Figure 9 shows the comparison of our proposed algorithm with MCSL algorithm for network lifetime before and after the mobility of sensor nodes in the range of 15 m. After the mobility of sensor nodes, the network lifetime achieves the bigger value as compared to the MCSL algorithm. When the sensor nodes and targets increase, the more cover sets are generated so that the network lifetime will be increased with maximum network coverage as it is shown in Table 7.

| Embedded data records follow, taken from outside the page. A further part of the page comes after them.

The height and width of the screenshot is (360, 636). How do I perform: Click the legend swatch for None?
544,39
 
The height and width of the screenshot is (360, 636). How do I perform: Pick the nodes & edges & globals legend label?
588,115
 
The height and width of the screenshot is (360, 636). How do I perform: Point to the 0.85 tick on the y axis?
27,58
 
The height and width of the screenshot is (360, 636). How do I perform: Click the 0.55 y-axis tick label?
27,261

6.5. Comparison of Target Coverage with MCSL

In this comparison, the different numbers of targets are used in the interval of [10-50] by the step of 10 with the given parameters. Initially, the sensor nodes are placed randomly. Due to the enhanced mobility of the sensor nodes, the target coverage using proposed algorithm is high as compared to the MCSL algorithm as shown in Figure 10. It means that after the mobility of sensor nodes, coverage can be enhanced. In this way, the network can be able to provide maximum lifetime.

6.6. Discussion

The proposed heuristic generates the cover sets by selecting the sensor nodes with highest remaining battery power. These cover sets remove the redundant sensor node in an area of interest that causes the overlapping issue and also assign the maximum lifetime which is the minimum amount of battery power of the sensor node participating in the cover set. The results indicate that the maximum coverage can be attained by using mobility of sensor nodes with maximum network lifetime as compared to the existing algorithms.

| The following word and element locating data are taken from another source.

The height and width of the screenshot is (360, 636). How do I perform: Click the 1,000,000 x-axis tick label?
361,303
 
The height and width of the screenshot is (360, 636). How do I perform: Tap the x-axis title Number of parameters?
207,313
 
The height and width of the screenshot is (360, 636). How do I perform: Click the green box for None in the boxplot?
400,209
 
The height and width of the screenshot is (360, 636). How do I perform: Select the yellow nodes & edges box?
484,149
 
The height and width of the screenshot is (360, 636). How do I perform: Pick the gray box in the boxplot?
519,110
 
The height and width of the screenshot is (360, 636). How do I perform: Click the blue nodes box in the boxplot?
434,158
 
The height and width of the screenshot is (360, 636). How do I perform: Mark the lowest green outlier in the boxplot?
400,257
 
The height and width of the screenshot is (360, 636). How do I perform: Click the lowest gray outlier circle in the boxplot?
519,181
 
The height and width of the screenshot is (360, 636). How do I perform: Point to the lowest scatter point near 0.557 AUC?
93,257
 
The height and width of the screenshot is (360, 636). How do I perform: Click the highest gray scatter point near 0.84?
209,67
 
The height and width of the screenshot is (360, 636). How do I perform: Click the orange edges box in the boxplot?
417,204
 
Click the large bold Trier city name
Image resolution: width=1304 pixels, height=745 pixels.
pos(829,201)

7. Conclusion and Future Work

An efficient heuristic algorithm has been proposed for covering the targets with chargeable sensor nodes. Our main objective was to enhance the network lifetime for prolonged period and to reduce the consumption of battery power with the help of removal of redundant sensor nodes. In order to achieve this, those critical targets that are poorly covered in the network have been determined and a subset of sensors containing at least one critical target has been made. These cover sets reduce the battery power consumption by activating a specific cover set while others are in sleeping mode avoiding the redundant coverage of the target. After making cover sets, the maximum lifetime of each cover set has been assigned. The working time of each cover can be user-defined or has minimum battery power of sensor nodes participating in the cover set. It can be observed that the network lifetime can be increased with the increment in the number of sensor nodes working for a fixed target, and due to this, the coverage performance can be improved. The proposed algorithm performed well as compared to MCSL algorithm in enhancing the network lifetime with respect to various parameters such as changing working time of cover sets, range of sensor nodes, varying targets, and sensor nodes. In the future, the machine learning techniques can be utilized for making a more efficient heuristic algorithm that can consume less energy with better target coverage and a longer network lifetime.

Data Availability

All data generated or analyzed during this study are included in this article.

Conflicts of Interest

The authors declare that they have no conflicts of interest to report regarding the present study.